With the Pixel 2, Google was able to calculate depth within an image with a single camera by using dual-pixel autofocus, or Phase-Detection Autofocus (PDAF) pixels. At a high-level, a neural network determines “what pixels correspond to people versus the background.”
PDAF pixels capture two slightly different views of a scene and looks for horizontal parallax movement in the background:
Because parallax is a function of the point’s distance from the camera and the distance between the two viewpoints, we can estimate depth by matching each point in one view with its corresponding point in the other view.
However, this technique is difficult given how slight the movement is, which results in depth estimation errors and “unpleasant artifacts.”

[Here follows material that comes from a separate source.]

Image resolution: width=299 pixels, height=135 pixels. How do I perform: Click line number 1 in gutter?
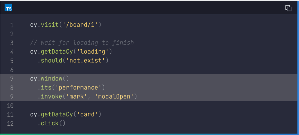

With the Pixel 3, Google looked for other visual cues in an image, and then used machine learning to train an algorithm.
For example, points that are far away from the in-focus plane appear less sharp than ones that are closer, giving us a defocus depth cue.
In addition, even when viewing an image on a flat screen, we can accurately tell how far things are because we know the rough size of everyday objects (e.g. one can use the number of pixels in a photograph of a person’s face to estimate how far away it is). This is called a semantic cue.
Training data was collected with a “Frankenphone” rig comprised of five Pixel 3 phones programmed over Wi-Fi to simultaneously capture an image. High-quality depth is then computed by using structure from motion and multi-view stereo .
Specifically, we train a convolutional neural network, written in TensorFlow, that takes as input the PDAF pixels and learns to predict depth. This new and improved ML-based method of depth estimation is what powers Portrait Mode on the Pixel 3.
To ensure fast results, we use TensorFlow Lite, a cross-platform solution for running machine learning models on mobile and embedded devices and the Pixel 3’s powerful GPU to compute depth quickly despite our abnormally large inputs. We then combine the resulting depth estimates with masks from our person segmentation neural network to produce beautiful Portrait Mode results.